Die Pianistin Jenny Lin - eine Virtuosin mit Vorliebe für selten gespieltes Repertoire
Die am 31. Januar 1973 in Taiwan geborene Pianistin Jenny Lin wuchs in Österreich auf und lebt inzwischen in New York. Sie begann im Alter von 4 Jahren mit dem Klavierspiel. Im Alter von 10 Jahren nahm sie ihr Studium an der Wiener Musikhochschule bei dem Pianisten Noel Flores auf. Im Alter von 14 Jahren setzte sie ihr Klavierstudium bei Julian Martin am Peabody Conservatory in Baltimore (USA) fort und erlangte das Konzertexamen. Danach übersiedelte sie nach Genf, wo sie weiteren Unterricht bei Dominique Weber erhielt. Sie besuchte ferner Meisterklassen bei Leon Fleisher, Richard Goode, Blanca Uribe, Dimitri Bashkirov und Andreas Staier.
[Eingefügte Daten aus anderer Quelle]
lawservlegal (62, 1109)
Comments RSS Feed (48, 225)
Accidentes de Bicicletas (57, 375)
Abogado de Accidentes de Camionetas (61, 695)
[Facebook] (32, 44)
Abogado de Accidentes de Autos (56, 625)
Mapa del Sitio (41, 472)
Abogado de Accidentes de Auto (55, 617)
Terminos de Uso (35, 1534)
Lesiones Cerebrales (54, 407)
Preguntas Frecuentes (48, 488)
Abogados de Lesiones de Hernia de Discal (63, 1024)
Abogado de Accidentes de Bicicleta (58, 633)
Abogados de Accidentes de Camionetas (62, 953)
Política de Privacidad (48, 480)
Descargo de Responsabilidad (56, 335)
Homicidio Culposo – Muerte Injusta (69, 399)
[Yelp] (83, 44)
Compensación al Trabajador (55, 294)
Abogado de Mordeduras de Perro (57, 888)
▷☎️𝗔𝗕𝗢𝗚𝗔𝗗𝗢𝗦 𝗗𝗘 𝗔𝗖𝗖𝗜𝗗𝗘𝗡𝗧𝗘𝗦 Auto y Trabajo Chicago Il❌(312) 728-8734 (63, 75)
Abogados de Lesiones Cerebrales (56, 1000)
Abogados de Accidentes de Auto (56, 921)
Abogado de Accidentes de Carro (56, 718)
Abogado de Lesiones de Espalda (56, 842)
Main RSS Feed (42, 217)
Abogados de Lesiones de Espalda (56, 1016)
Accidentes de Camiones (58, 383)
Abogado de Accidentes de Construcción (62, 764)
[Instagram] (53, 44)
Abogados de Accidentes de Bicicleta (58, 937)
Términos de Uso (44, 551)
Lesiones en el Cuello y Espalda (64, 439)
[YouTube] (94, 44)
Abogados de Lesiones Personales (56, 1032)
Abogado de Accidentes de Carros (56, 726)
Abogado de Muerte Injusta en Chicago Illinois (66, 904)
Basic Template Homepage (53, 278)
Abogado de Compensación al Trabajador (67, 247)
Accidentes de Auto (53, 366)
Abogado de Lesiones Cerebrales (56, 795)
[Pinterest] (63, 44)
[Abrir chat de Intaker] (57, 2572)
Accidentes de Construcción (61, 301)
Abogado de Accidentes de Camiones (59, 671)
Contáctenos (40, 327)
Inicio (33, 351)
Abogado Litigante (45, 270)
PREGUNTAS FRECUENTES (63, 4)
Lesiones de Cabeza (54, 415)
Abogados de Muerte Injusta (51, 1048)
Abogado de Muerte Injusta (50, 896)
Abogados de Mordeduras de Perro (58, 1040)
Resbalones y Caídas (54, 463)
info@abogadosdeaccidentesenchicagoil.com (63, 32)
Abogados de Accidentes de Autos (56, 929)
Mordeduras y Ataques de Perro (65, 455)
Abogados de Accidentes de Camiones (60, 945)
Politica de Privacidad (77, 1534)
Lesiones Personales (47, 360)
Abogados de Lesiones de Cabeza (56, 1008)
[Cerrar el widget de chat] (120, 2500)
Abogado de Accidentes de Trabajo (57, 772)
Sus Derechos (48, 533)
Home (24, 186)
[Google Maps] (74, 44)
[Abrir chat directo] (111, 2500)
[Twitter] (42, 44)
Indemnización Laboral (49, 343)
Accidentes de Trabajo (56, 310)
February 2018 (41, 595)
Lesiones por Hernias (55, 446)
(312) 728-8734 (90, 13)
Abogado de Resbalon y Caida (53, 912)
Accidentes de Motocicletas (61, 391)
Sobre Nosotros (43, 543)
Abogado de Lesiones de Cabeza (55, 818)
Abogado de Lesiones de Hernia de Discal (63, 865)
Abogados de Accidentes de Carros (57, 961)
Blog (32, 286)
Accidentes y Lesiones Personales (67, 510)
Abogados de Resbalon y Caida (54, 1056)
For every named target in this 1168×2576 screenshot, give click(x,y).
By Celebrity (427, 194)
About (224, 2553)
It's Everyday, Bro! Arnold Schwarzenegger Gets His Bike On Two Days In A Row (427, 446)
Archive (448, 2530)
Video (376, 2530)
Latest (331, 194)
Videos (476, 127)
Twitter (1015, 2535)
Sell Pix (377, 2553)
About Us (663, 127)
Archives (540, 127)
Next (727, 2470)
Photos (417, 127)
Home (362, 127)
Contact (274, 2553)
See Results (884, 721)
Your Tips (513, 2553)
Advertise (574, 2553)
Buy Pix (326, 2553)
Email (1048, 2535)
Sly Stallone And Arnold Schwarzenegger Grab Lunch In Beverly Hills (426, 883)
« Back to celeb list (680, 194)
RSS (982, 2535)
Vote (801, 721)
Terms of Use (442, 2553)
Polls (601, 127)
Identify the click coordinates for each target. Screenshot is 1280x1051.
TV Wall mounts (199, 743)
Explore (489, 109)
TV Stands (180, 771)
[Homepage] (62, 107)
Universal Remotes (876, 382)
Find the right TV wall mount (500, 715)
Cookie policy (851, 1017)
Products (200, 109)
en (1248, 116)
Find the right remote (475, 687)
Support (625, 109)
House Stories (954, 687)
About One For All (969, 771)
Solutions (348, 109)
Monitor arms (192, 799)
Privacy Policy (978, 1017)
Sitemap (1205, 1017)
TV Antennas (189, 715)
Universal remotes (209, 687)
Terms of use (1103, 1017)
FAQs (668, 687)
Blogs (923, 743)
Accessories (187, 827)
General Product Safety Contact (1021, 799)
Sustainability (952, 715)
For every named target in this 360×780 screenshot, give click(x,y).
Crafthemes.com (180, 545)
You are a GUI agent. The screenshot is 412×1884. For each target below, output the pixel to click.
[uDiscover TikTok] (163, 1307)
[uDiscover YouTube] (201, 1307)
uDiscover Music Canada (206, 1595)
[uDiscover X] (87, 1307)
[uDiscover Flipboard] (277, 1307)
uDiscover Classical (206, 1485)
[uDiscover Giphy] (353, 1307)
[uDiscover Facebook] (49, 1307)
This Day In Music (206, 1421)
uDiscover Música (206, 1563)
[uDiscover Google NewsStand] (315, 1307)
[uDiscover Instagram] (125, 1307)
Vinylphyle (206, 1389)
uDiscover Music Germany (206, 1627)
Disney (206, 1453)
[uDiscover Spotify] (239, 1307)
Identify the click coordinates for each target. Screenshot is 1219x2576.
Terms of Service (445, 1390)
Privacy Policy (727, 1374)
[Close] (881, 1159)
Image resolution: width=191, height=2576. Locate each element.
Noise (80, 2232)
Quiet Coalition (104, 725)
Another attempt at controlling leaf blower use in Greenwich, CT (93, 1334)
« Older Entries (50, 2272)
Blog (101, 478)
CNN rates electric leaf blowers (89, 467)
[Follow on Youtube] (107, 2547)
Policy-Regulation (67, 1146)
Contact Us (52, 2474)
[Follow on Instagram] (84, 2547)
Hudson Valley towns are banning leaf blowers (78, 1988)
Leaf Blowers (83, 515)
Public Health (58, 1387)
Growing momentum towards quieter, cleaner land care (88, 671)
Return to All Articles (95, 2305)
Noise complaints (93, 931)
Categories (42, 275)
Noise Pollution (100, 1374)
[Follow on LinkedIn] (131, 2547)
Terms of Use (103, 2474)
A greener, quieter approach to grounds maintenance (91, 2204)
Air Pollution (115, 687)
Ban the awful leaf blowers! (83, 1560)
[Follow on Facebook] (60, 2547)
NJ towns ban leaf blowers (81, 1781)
Parallel zu ihrer musikalischen Ausbildung studierte sie an der Johns Hopkins University in Baltimore Deutsche Literatur und schloss diese Studien mit dem Bachelor ab.
1996 gewann sie den zweiten Preis beim José Iturbi-Wettbewerb in Valencia. Im selben Jahr veröffentlichte sie bei Sunrise Records ihr erstes Album, auf welchem sie virtuoses Standardrepertoire einspielte: Schumanns Fantasie C-Dur und Liszts Sonate h-moll.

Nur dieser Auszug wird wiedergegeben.